O presidente detalhou que os diálogos também visam:

  • Determinar a disposição de ambas as partes para implementar ações em benefício dos povos
  • Identificar áreas potenciais de cooperação mútua
  • Estabelecer bases de igualdade e respeito aos sistemas políticos de cada nação

Crise energética agrava situação da ilha caribenha

O anúncio ocorre enquanto Cuba enfrenta uma crise energética histórica, agravada pelo bloqueio petrolífero imposto pelos Estados Unidos e pela interrupção abrupta dos envios de combustível da Venezuela.
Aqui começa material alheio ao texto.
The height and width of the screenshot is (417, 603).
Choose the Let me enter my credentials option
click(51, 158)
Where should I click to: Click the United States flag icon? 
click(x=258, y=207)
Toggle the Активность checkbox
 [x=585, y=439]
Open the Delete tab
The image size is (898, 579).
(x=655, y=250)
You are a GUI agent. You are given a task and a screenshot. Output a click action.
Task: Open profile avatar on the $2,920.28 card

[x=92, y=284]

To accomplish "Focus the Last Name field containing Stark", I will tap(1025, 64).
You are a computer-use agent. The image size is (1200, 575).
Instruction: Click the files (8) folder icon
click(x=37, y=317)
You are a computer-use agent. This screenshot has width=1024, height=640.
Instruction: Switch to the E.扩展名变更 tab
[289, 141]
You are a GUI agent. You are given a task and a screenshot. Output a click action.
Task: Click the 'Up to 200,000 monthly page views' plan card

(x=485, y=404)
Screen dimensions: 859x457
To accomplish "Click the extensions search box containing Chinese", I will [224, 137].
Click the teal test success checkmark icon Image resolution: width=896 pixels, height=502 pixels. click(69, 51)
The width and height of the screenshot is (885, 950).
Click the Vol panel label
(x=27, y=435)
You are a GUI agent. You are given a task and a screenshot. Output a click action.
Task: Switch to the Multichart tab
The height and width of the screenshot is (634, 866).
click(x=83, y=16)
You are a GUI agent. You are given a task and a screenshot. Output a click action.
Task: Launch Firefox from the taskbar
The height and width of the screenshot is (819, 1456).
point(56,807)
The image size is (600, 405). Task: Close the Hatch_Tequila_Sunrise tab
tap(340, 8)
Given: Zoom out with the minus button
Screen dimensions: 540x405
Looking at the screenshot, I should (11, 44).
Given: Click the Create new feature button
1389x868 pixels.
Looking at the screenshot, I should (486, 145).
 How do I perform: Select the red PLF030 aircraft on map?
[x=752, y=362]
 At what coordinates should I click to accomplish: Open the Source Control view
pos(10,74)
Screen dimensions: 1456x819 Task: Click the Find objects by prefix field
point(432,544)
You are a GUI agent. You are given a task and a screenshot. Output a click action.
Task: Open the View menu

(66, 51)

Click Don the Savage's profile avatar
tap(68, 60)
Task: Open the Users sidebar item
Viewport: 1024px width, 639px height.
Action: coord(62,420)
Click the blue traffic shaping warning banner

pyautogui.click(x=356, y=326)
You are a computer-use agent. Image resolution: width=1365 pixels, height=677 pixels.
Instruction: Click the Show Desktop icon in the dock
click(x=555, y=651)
Desde a captura do ex-presidente venezuelano Nicolás Maduro em 3 de janeiro, principal aliado e fornecedor de combustível de Havana nos últimos 25 anos, a situação na ilha de 9,6 milhões de habitantes deteriorou-se significativamente.

As Nações Unidas atualmente negociam com o governo Trump para permitir a entrada de combustível em Cuba para "fins humanitários", em meio a relatos de graves dificuldades no abastecimento energético que afetam hospitais, transportes e a produção agrícola.

Contexto de pressão e ameaças internacionais

Desde o início deste ano, o presidente Trump tem instado Havana a "chegar a um acordo" ou enfrentar consequências similares às sofridas pelo regime de Maduro na Venezuela. O republicano já havia assegurado que seu governo mantinha conversas com altas lideranças cubanas, enquanto classificava o país como uma "ameaça excepcional" devido às suas estreitas relações com Rússia, China e Irã.

Paralelamente aos diálogos com Washington, Havana anunciou na noite anterior a libertação de 51 prisioneiros após discussões com o Vaticano, histórico mediador nas relações entre Cuba e Estados Unidos. O grupo deve ser solto em breve, em um gesto que analistas interpretam como parte das negociações em curso.

Díaz-Canel destacou que as conversas são facilitadas por "fatores internacionais" não especificados, mas enfatizou a vontade cubana de avançar no processo diplomático com base no respeito à soberania e autodeterminação de ambos os países. A situação permanece delicada, com observadores internacionais acompanhando atentamente os desdobramentos deste frágil reatamento de diálogo entre duas nações com histórias tão entrelaçadas quanto conflituosas.